## Written instruction
Rescale the click coordinates in the records below by multiplying each one by 2.25 and rounding to the nearest whole number, with halves rounded up. Rewrite every record in full with its text unchanged and only the coordinates updated, and leave the pictures out.
>> START
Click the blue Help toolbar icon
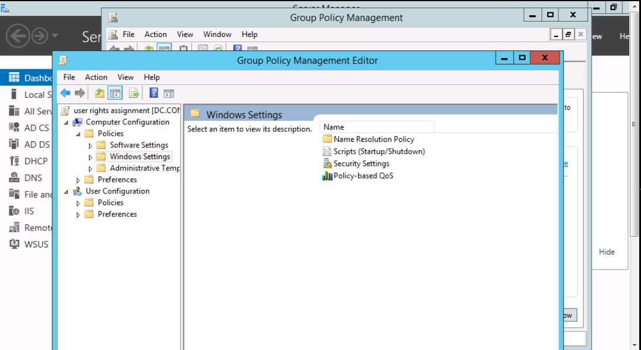[154, 93]
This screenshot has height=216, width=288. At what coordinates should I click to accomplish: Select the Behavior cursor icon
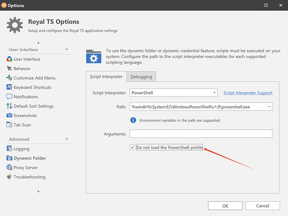point(9,69)
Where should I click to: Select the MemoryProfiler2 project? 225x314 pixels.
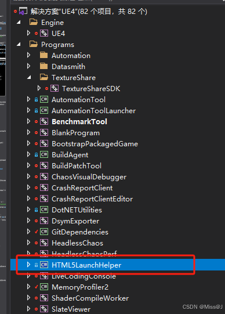[80, 287]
>> END
## Exercise solution
Click the blue Help toolbar icon
[347, 209]
This screenshot has height=216, width=288. At what coordinates should I click to accomplish: Select the Behavior cursor icon
point(20,155)
Where should I click to: Select the MemoryProfiler2 project? 225x314 pixels.
[180, 646]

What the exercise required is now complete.